The Washington Redskins are currently being investigated by the NFLPA for breaking the rules in their OTAs. The NFLPA feels there is too much contact in Washington's practices. How do they know? There was video of the Redskins OTAs on the team's website.

Cimini is probably taking too much heat on this one. Considering these OTAs have become a hot-button issue, and Mawae expressed concern with them on the NFLPA website, writing about it seems fair. Mawae's problem, and he will be the first to admit it, is that he's a straight shooter, and this sometimes gets him in hot water.


Donnie Henderson said this week that John Abraham is splitting his time between South Carolina and Long Island during his contract holdout. Henderson also said that Abraham is attempting to buy a house on Long Island. That doesn't sound like a player who wants to leave the Jets. Henderson said he expects Abraham to play for the Jets this year. He can only hope. Abraham is the Jets' best defensive player. Without him, this is just an average defense. Plus, if Henderson wants to become a head coach in the NFL, having Abraham around will certainly help that ambition. Maybe Henderson can help the Jets resolve this mess. After all, he and the defensive end have the same agent - Tony Agnone . . .

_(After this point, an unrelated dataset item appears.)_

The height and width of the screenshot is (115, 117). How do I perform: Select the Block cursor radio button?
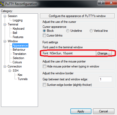(44, 31)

The Jets' release of cornerback Andrew Davison this week was bizarre. The team is very thin at cornerback, and you would think after spending all last year, and much of this off-season developing Davison, they would at least bring him to training camp. Davison didn't look good in mini-camp, and this might have contributed to his departure. One thing that hurts the Kansas product is his lack of ideal speed . . .

One player who continues to impress this spring is wide receiver Chas Gessner. The Brown graduate has been "lights out" in practice according to one Jet player. The 6-5 Gessner is the tallest receiver on the Jets' roster, and is very good in traffic. He has excellent hands, something he displayed in college when he tied Jerry Rice's record for catches in one game with 24. He is a similar player in style to Drew Bennett, a 6-5 wideout who has excelled in Tennessee under the Jets' new offensive coordinator Mike Heimerdinger. Don't be shocked if Gessner beats out Jonathan Carter for the #5 receiver job . . .

The Jets' already thin pro personnel department got thinner when Brian Gaine left to take a job with the Dallas Cowboys. Gaine was the team's assistant pro personnel director. The team has yet to name a replacement. If they decide not to fill the spot, this could hurt the team's ability to evaluate the players on other team's rosters. Mike Tannenbaum is heavily involved in this, but his expertise is cap management. He's a work-in-progress in player evaluation.